Given task
Duplicate the entries starting at the line containing "This screenshot has height=419, width=701." and ending at the end of the entries, both ends included, reproducing each line unchanged.

Entries from a dataset
========
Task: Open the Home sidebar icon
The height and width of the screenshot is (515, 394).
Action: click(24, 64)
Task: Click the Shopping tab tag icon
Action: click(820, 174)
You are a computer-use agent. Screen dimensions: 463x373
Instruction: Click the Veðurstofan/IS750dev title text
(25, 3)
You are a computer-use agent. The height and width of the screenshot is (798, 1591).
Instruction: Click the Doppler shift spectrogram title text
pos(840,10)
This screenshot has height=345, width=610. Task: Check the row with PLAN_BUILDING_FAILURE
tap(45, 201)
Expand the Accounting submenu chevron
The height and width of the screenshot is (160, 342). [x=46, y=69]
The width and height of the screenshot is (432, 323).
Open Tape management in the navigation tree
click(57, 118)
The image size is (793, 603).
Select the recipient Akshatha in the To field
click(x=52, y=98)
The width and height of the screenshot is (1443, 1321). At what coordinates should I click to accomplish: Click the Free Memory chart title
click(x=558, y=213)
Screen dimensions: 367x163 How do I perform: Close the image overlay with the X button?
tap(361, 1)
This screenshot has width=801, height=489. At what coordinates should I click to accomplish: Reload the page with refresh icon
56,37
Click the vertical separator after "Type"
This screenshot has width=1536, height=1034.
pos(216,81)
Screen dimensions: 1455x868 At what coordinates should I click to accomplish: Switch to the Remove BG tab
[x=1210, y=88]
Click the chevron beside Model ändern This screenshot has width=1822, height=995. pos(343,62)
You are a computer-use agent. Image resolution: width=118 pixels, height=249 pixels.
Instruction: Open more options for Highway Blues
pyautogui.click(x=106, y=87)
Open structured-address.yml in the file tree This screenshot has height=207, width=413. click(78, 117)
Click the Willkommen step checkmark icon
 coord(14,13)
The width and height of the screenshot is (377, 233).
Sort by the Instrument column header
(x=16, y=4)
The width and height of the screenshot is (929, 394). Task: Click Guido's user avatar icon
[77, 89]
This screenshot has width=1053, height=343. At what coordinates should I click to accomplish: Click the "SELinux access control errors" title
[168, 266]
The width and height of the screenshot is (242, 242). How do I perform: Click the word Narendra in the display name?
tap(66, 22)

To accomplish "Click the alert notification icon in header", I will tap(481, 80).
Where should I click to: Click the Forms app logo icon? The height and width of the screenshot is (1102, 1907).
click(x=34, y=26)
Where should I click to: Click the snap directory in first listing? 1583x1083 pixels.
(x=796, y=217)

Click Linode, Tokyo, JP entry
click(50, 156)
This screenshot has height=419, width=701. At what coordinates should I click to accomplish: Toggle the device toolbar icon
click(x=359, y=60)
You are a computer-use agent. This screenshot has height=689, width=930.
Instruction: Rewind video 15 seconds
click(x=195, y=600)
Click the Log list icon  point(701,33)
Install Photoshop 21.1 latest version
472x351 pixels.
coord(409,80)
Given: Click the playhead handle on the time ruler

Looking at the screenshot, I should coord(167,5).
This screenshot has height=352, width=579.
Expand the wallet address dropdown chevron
========
Response to this task
This screenshot has height=419, width=701. At what coordinates should I click to accomplish: Toggle the device toolbar icon
click(x=359, y=60)
You are a computer-use agent. This screenshot has height=689, width=930.
Instruction: Rewind video 15 seconds
click(x=195, y=600)
Click the Log list icon  point(701,33)
Install Photoshop 21.1 latest version
472x351 pixels.
coord(409,80)
Given: Click the playhead handle on the time ruler

Looking at the screenshot, I should coord(167,5).
This screenshot has height=352, width=579.
Expand the wallet address dropdown chevron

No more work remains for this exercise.